Exercise:
The only acceptable output is every entry, printed exactly.

Materials provided:

[Start of Attachment]

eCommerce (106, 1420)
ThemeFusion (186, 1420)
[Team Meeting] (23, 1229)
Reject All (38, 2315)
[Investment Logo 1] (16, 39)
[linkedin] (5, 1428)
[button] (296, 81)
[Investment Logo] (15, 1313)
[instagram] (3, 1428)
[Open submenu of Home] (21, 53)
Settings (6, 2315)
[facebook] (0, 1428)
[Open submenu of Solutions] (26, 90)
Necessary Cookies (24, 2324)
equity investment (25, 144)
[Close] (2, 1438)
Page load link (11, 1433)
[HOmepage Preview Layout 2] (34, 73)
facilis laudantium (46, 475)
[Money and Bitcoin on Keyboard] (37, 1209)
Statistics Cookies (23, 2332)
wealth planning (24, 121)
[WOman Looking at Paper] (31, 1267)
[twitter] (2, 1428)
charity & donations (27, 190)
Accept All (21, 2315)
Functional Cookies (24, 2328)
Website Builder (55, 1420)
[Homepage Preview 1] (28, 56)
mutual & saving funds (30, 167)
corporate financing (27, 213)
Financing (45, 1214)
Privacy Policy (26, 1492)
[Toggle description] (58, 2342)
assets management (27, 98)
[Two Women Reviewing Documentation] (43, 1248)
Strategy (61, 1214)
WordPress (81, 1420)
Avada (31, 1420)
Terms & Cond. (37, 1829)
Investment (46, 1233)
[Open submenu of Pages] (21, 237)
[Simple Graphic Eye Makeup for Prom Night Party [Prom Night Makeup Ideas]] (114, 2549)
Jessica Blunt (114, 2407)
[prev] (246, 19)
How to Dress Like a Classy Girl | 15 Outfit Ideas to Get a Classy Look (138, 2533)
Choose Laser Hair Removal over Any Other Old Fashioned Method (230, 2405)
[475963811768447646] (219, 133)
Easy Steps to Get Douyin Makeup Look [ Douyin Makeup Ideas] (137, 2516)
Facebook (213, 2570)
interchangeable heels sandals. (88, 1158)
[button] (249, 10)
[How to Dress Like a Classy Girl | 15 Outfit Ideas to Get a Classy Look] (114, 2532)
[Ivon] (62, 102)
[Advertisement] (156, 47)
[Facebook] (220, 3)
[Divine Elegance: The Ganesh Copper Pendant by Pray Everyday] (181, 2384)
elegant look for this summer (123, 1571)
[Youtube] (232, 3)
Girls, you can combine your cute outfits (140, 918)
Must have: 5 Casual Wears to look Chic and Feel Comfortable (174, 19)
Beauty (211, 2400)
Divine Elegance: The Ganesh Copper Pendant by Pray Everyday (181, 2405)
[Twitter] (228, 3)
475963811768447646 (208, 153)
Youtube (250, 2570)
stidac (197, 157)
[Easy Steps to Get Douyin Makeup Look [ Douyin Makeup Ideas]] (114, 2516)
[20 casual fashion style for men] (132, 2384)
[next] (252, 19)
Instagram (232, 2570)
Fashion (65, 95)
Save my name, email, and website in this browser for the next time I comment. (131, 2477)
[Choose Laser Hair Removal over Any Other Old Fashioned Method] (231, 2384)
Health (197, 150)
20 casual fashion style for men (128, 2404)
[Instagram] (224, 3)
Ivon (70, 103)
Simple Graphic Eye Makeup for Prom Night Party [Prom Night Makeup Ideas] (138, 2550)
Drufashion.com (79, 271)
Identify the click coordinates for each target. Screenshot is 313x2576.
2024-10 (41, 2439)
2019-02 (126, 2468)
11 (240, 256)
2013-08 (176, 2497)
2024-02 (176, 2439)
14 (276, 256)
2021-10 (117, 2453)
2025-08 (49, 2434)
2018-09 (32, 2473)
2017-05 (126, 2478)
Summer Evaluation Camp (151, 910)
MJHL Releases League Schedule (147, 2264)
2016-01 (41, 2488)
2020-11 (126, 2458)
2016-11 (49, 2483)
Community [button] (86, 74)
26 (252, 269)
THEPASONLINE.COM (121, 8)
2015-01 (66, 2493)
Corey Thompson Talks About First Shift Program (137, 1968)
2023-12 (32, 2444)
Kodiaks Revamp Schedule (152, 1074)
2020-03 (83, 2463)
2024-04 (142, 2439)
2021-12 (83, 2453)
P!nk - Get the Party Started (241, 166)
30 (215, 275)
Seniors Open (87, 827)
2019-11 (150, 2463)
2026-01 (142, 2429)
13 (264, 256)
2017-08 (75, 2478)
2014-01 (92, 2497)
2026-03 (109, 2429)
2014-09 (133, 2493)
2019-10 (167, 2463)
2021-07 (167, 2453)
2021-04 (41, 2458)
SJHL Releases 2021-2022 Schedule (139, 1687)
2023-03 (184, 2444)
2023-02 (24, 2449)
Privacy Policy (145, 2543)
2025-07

[End of Attachment]

Your response:
eCommerce (106, 1420)
ThemeFusion (186, 1420)
[Team Meeting] (23, 1229)
Reject All (38, 2315)
[Investment Logo 1] (16, 39)
[linkedin] (5, 1428)
[button] (296, 81)
[Investment Logo] (15, 1313)
[instagram] (3, 1428)
[Open submenu of Home] (21, 53)
Settings (6, 2315)
[facebook] (0, 1428)
[Open submenu of Solutions] (26, 90)
Necessary Cookies (24, 2324)
equity investment (25, 144)
[Close] (2, 1438)
Page load link (11, 1433)
[HOmepage Preview Layout 2] (34, 73)
facilis laudantium (46, 475)
[Money and Bitcoin on Keyboard] (37, 1209)
Statistics Cookies (23, 2332)
wealth planning (24, 121)
[WOman Looking at Paper] (31, 1267)
[twitter] (2, 1428)
charity & donations (27, 190)
Accept All (21, 2315)
Functional Cookies (24, 2328)
Website Builder (55, 1420)
[Homepage Preview 1] (28, 56)
mutual & saving funds (30, 167)
corporate financing (27, 213)
Financing (45, 1214)
Privacy Policy (26, 1492)
[Toggle description] (58, 2342)
assets management (27, 98)
[Two Women Reviewing Documentation] (43, 1248)
Strategy (61, 1214)
WordPress (81, 1420)
Avada (31, 1420)
Terms & Cond. (37, 1829)
Investment (46, 1233)
[Open submenu of Pages] (21, 237)
[Simple Graphic Eye Makeup for Prom Night Party [Prom Night Makeup Ideas]] (114, 2549)
Jessica Blunt (114, 2407)
[prev] (246, 19)
How to Dress Like a Classy Girl | 15 Outfit Ideas to Get a Classy Look (138, 2533)
Choose Laser Hair Removal over Any Other Old Fashioned Method (230, 2405)
[475963811768447646] (219, 133)
Easy Steps to Get Douyin Makeup Look [ Douyin Makeup Ideas] (137, 2516)
Facebook (213, 2570)
interchangeable heels sandals. (88, 1158)
[button] (249, 10)
[How to Dress Like a Classy Girl | 15 Outfit Ideas to Get a Classy Look] (114, 2532)
[Ivon] (62, 102)
[Advertisement] (156, 47)
[Facebook] (220, 3)
[Divine Elegance: The Ganesh Copper Pendant by Pray Everyday] (181, 2384)
elegant look for this summer (123, 1571)
[Youtube] (232, 3)
Girls, you can combine your cute outfits (140, 918)
Must have: 5 Casual Wears to look Chic and Feel Comfortable (174, 19)
Beauty (211, 2400)
Divine Elegance: The Ganesh Copper Pendant by Pray Everyday (181, 2405)
[Twitter] (228, 3)
475963811768447646 (208, 153)
Youtube (250, 2570)
stidac (197, 157)
[Easy Steps to Get Douyin Makeup Look [ Douyin Makeup Ideas]] (114, 2516)
[20 casual fashion style for men] (132, 2384)
[next] (252, 19)
Instagram (232, 2570)
Fashion (65, 95)
Save my name, email, and website in this browser for the next time I comment. (131, 2477)
[Choose Laser Hair Removal over Any Other Old Fashioned Method] (231, 2384)
Health (197, 150)
20 casual fashion style for men (128, 2404)
[Instagram] (224, 3)
Ivon (70, 103)
Simple Graphic Eye Makeup for Prom Night Party [Prom Night Makeup Ideas] (138, 2550)
Drufashion.com (79, 271)
Identify the click coordinates for each target. Screenshot is 313x2576.
2024-10 (41, 2439)
2019-02 (126, 2468)
11 (240, 256)
2013-08 (176, 2497)
2024-02 (176, 2439)
14 (276, 256)
2021-10 (117, 2453)
2025-08 (49, 2434)
2018-09 (32, 2473)
2017-05 (126, 2478)
Summer Evaluation Camp (151, 910)
MJHL Releases League Schedule (147, 2264)
2016-01 (41, 2488)
2020-11 (126, 2458)
2016-11 (49, 2483)
Community [button] (86, 74)
26 (252, 269)
THEPASONLINE.COM (121, 8)
2015-01 (66, 2493)
Corey Thompson Talks About First Shift Program (137, 1968)
2023-12 (32, 2444)
Kodiaks Revamp Schedule (152, 1074)
2020-03 (83, 2463)
2024-04 (142, 2439)
2021-12 (83, 2453)
P!nk - Get the Party Started (241, 166)
30 (215, 275)
Seniors Open (87, 827)
2019-11 (150, 2463)
2026-01 (142, 2429)
13 (264, 256)
2017-08 (75, 2478)
2014-01 (92, 2497)
2026-03 (109, 2429)
2014-09 (133, 2493)
2019-10 (167, 2463)
2021-07 (167, 2453)
2021-04 (41, 2458)
SJHL Releases 2021-2022 Schedule (139, 1687)
2023-03 (184, 2444)
2023-02 (24, 2449)
Privacy Policy (145, 2543)
2025-07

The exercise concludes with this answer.